The standard pattern:
- A build script (e.g.
scripts/build_paper_macros.py) reads the authoritative data files (JSONs, CSVs, other generated tables) and writes a singleresults/tables/paper_macros.texfile containing one\newcommandper inline scalar. - The paper
\inputs it once near the top. Prose writes\crossmodeQwenDiagMeaninstead of60.5. - A unit test asserts (a) every paper-referenced macro is defined in the generated file, (b) forbidden hand-typed substrings that were replaced no longer appear — regression guard against re-introduction.
The import-content skill covers the script-to-document pattern; apply it to inline scalars, not just tables. When auditing a paper for the first time, grep for digit sequences in prose and treat each unexplained one as a potential hand-typed number.
In a causal language model, log P(token at position i | preceding tokens) depends only on the model and positions < i. Running n forward passes with growing prefixes ("multi-pass") therefore computes exactly the same per-token log-probs as a single forward pass over the full concatenation — but wastes O(n²) FLOPs for zero informational benefit. Pass n already contains everything from passes 1..n-1 for free, because causal attention cannot see future tokens.

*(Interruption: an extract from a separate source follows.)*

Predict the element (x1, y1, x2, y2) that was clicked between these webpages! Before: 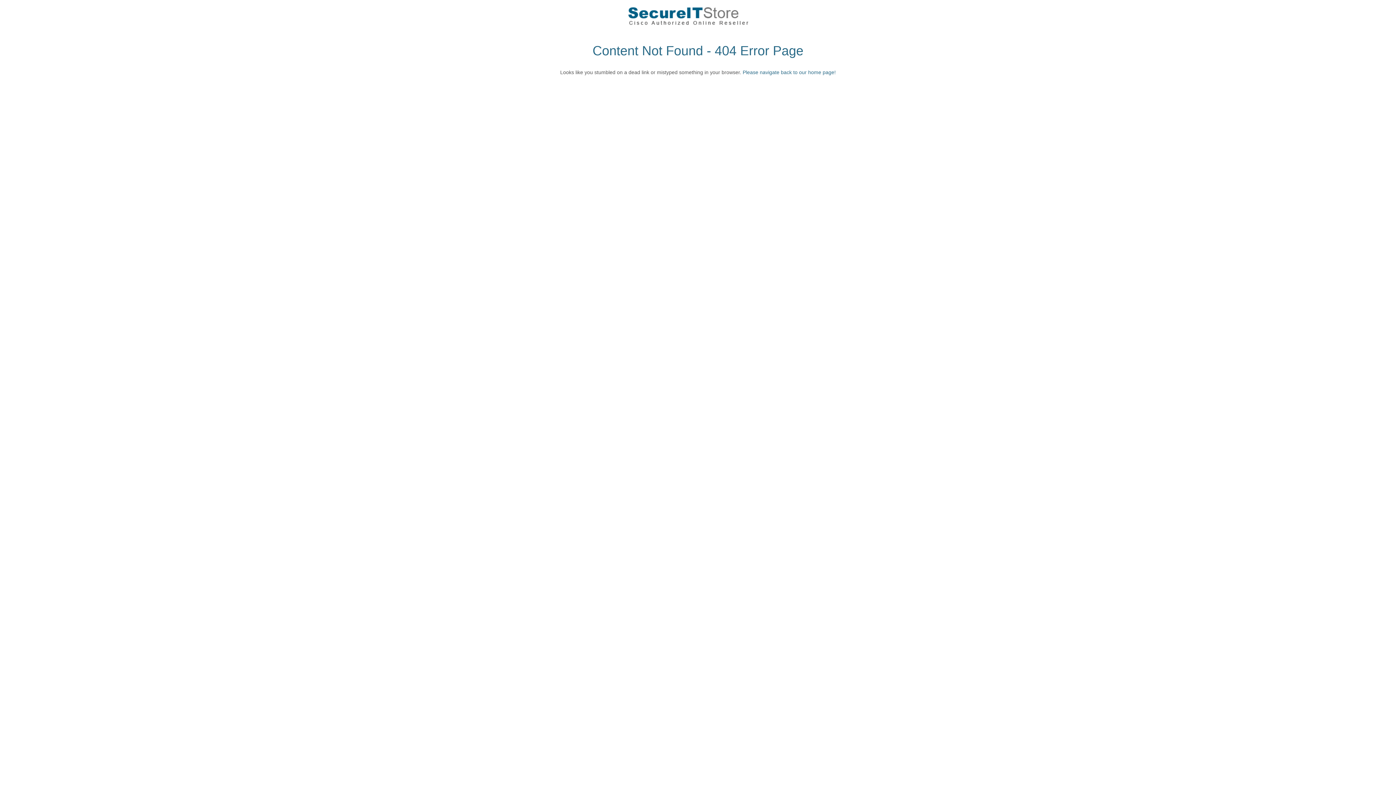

Treat "multi-pass" as a red flag in code, prose, and investigation reports:
- Do not compare single-pass against multi-pass as if one were ground truth. Any difference reflects tokenization choices (e.g., BPE merges at boundaries), not a bias. Single-pass IS the metric by definition.
- Do not write "distortion", "bias", or "error" framings of SP–MP differences.

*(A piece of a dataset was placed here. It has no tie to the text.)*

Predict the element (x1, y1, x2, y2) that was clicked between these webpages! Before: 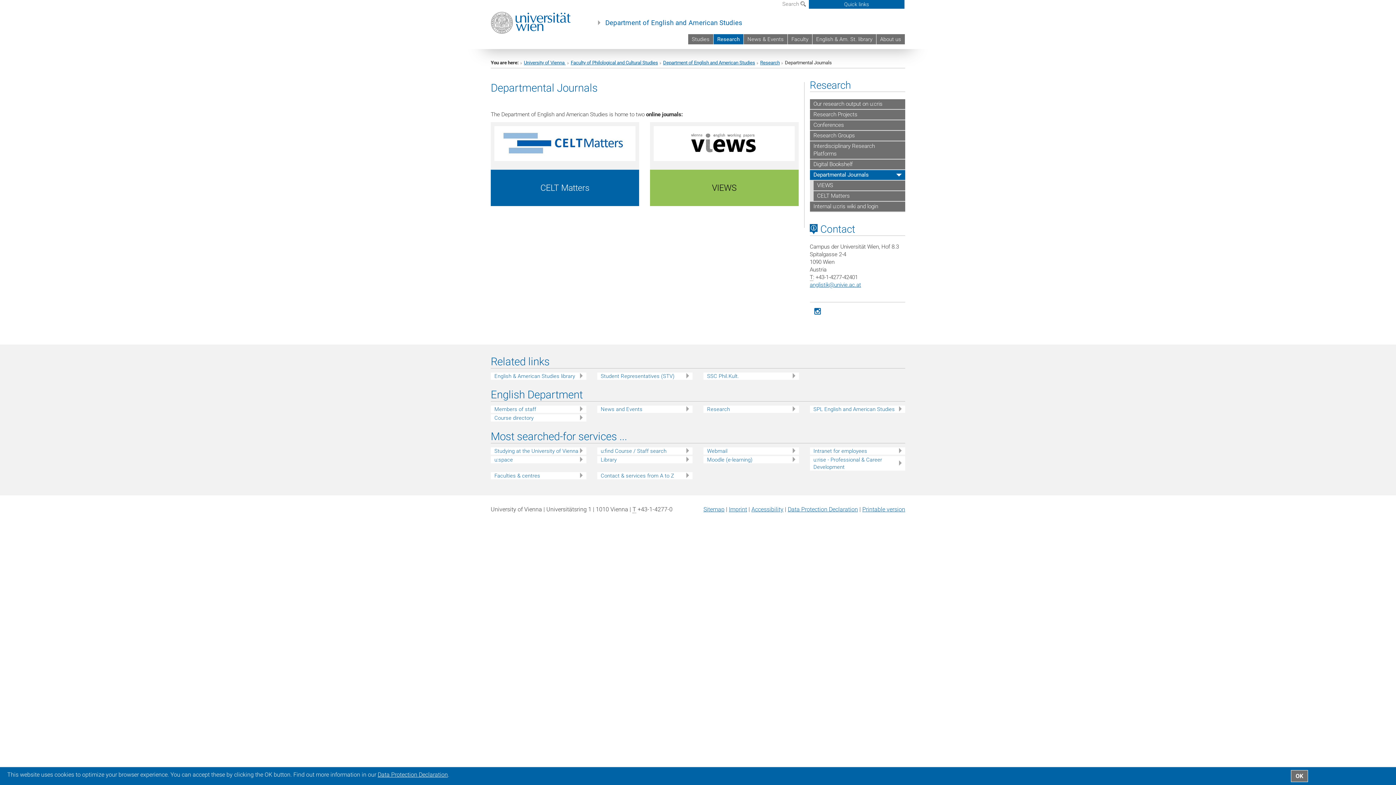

- Flag multi-pass code when you find it (add a header comment explaining the above, or open a follow-up issue); do not silently delete it — leave a trail so future readers learn from the confusion. Similarly flag any report or test that treats multi-pass as a baseline.
- If a pre-existing test asserts SP ≈ MP, flag it as tautological. When safe, replace it with direct tests of boundary detection and extraction.